## Work order
Copying task for the records below: reproduce each one exactly and drop the pictures.

## Collected data entries

• • • • •

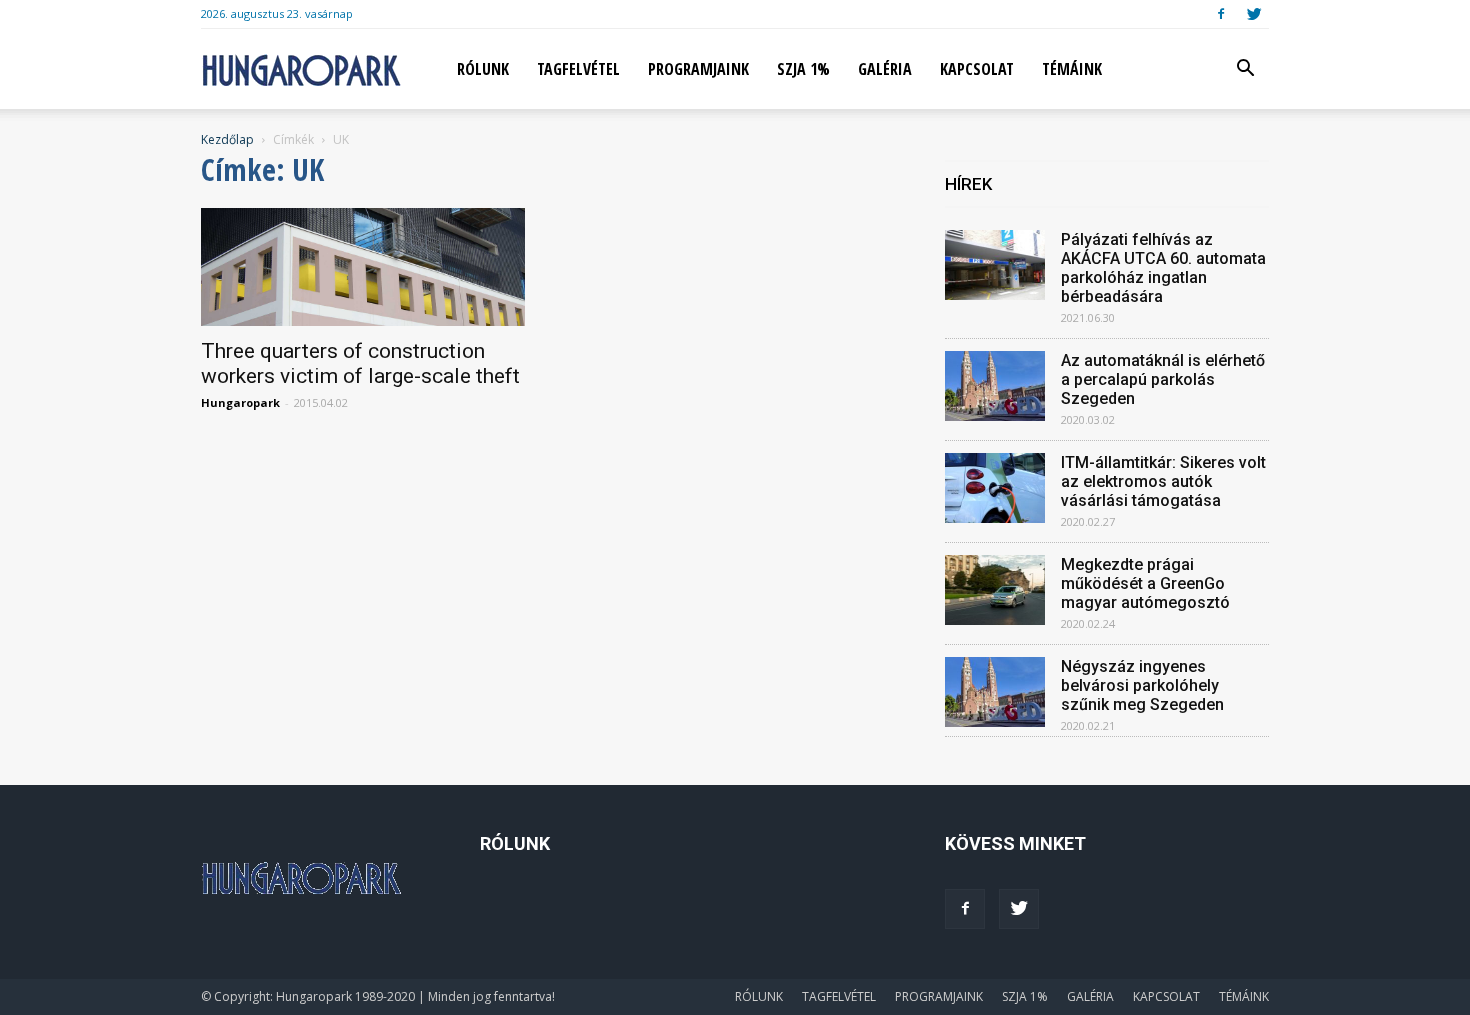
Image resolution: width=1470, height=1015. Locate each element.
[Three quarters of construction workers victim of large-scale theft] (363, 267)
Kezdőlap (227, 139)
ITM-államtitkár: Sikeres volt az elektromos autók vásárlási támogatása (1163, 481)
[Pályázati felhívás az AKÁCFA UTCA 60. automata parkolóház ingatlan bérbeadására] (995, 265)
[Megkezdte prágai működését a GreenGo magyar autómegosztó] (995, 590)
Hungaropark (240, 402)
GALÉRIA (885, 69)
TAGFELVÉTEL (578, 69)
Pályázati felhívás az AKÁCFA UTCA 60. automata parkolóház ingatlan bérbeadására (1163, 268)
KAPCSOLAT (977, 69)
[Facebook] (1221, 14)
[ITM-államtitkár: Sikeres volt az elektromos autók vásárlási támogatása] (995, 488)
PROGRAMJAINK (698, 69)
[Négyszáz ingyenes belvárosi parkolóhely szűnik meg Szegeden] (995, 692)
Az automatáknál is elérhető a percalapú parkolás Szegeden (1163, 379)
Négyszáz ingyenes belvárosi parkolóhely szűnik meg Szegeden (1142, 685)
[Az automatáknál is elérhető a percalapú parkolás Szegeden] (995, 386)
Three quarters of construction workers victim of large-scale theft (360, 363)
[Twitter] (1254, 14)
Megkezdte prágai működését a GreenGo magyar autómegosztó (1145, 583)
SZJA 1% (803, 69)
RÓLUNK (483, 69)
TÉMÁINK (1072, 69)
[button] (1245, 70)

• • • • •

## Exercise solution
Image resolution: width=1470, height=1015. Locate each element.
[Three quarters of construction workers victim of large-scale theft] (363, 267)
Kezdőlap (227, 139)
ITM-államtitkár: Sikeres volt az elektromos autók vásárlási támogatása (1163, 481)
[Pályázati felhívás az AKÁCFA UTCA 60. automata parkolóház ingatlan bérbeadására] (995, 265)
[Megkezdte prágai működését a GreenGo magyar autómegosztó] (995, 590)
Hungaropark (240, 402)
GALÉRIA (885, 69)
TAGFELVÉTEL (578, 69)
Pályázati felhívás az AKÁCFA UTCA 60. automata parkolóház ingatlan bérbeadására (1163, 268)
KAPCSOLAT (977, 69)
[Facebook] (1221, 14)
[ITM-államtitkár: Sikeres volt az elektromos autók vásárlási támogatása] (995, 488)
PROGRAMJAINK (698, 69)
[Négyszáz ingyenes belvárosi parkolóhely szűnik meg Szegeden] (995, 692)
Az automatáknál is elérhető a percalapú parkolás Szegeden (1163, 379)
Négyszáz ingyenes belvárosi parkolóhely szűnik meg Szegeden (1142, 685)
[Az automatáknál is elérhető a percalapú parkolás Szegeden] (995, 386)
Three quarters of construction workers victim of large-scale theft (360, 363)
[Twitter] (1254, 14)
Megkezdte prágai működését a GreenGo magyar autómegosztó (1145, 583)
SZJA 1% (803, 69)
RÓLUNK (483, 69)
TÉMÁINK (1072, 69)
[button] (1245, 70)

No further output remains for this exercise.